Sunday, March 11, 2007

The dynamic collection issue

In text mining you always have a collection of Documents, usually called a corpus, against most operations performs. This corpora is usually used for training in machine learning algorithms. Now we want to use text mining to give feedback to students in English composition, for this we will have a dynamic collection of documents, the student's essays. This collection will be changing its size while students submits their essays, and it should stabilize within a week or so.
There's a number of questions that arise in this case:
  1. Normal courses have anything from 10 to 300+ students. Do the size of the corpus make a big difference when it comes to feedback?
  2. 1 to 10 assignments during a semester is normal, the corpus should include all assignments for feedback or just the collection formed by one assignment?

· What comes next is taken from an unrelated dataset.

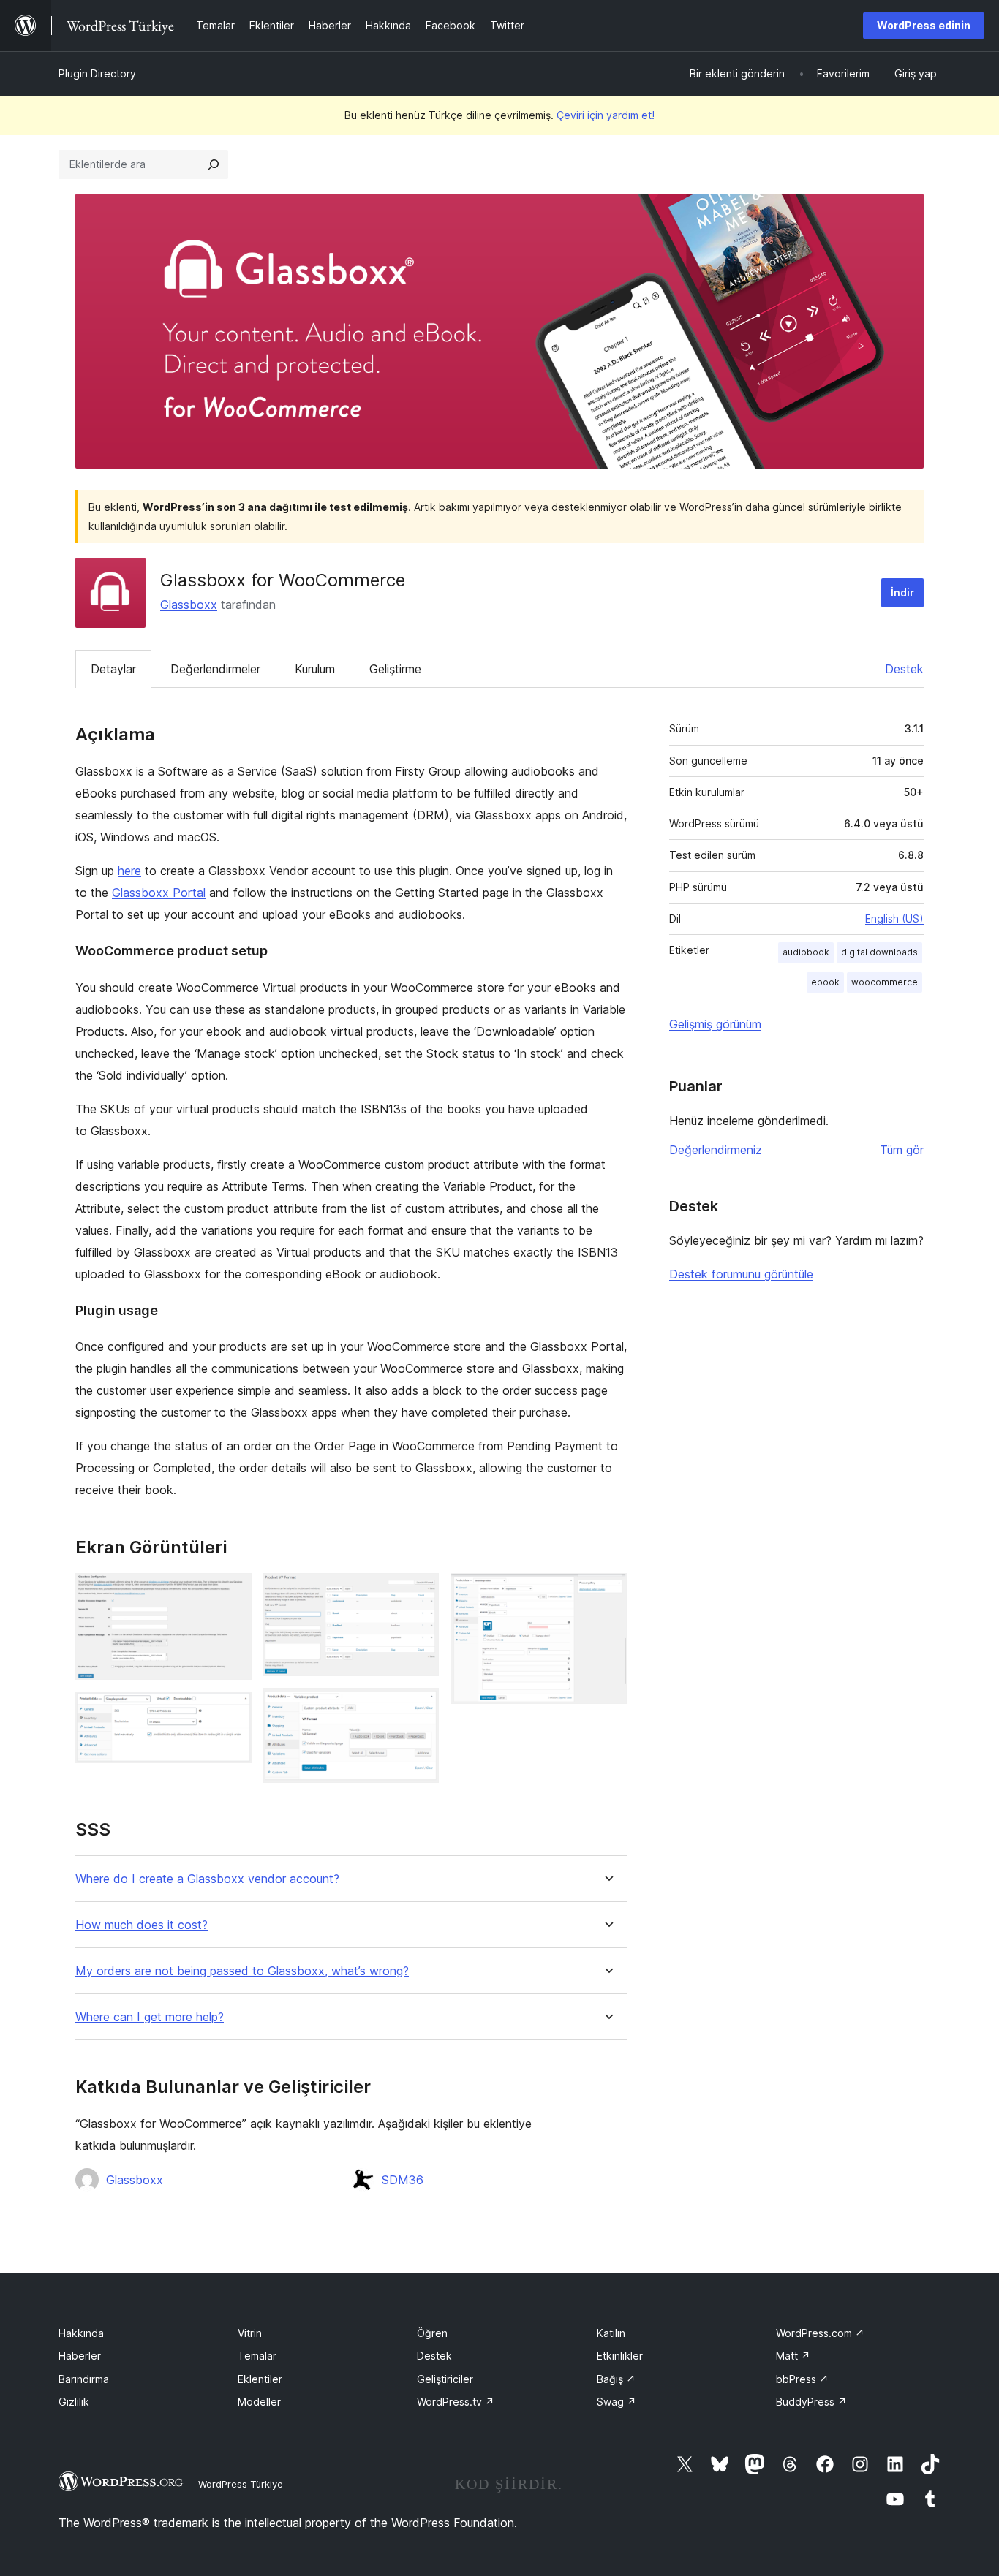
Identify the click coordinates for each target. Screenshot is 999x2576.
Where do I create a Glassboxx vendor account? (207, 1879)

  3. Somewhat similar to 2. Should we build a big corpus for the feedback or user small ones that groups about topics?
  4. The calculation of several statistical techniques are prohibitive within an online interactive environment due the size of the term/document matrix. This implies that we have to do some feature selection before calculating principal components. A lot of questions arise from this issue:
    1. How many features are needed for student feedback?

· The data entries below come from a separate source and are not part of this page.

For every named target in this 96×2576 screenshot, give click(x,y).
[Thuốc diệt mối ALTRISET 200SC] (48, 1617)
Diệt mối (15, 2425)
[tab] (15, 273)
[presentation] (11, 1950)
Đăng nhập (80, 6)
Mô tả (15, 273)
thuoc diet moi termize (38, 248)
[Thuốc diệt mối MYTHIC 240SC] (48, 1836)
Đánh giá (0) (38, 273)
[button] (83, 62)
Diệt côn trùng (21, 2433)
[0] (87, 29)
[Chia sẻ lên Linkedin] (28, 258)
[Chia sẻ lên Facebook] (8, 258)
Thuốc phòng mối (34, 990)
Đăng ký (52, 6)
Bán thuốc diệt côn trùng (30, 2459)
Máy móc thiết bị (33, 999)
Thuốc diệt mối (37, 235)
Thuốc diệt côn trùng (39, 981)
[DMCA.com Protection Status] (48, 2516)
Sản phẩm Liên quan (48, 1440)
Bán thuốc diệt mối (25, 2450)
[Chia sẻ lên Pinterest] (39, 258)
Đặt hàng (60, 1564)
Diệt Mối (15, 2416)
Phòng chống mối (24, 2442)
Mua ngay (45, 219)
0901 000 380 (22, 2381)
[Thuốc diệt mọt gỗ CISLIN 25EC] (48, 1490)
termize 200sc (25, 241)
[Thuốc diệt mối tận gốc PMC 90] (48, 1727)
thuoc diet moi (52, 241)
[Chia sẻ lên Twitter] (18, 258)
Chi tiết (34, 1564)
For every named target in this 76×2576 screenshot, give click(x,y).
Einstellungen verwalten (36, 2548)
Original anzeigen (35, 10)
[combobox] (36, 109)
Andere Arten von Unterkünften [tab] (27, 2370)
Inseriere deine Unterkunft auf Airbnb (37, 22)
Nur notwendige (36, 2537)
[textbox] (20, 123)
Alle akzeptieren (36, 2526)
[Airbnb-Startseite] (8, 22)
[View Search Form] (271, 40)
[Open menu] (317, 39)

    2. As the collection changes, what do we do with new features? Do we calculate everything again?
    3. Do we have different importance for features that comes from training than those that comes from the students essays, how do the express that difference?
  5. How can we build a model that reflects all this issues so we can compare and answer all these questions?
Well, these are the questions, by now I'll start coding in the simplest way so we can see what the system shows.
A little problem with Sakai is that now in version 2.3.1 resources are not getting indexed in their whole content, don't know why. By now I will try to make a document about what is getting indexed and what is not.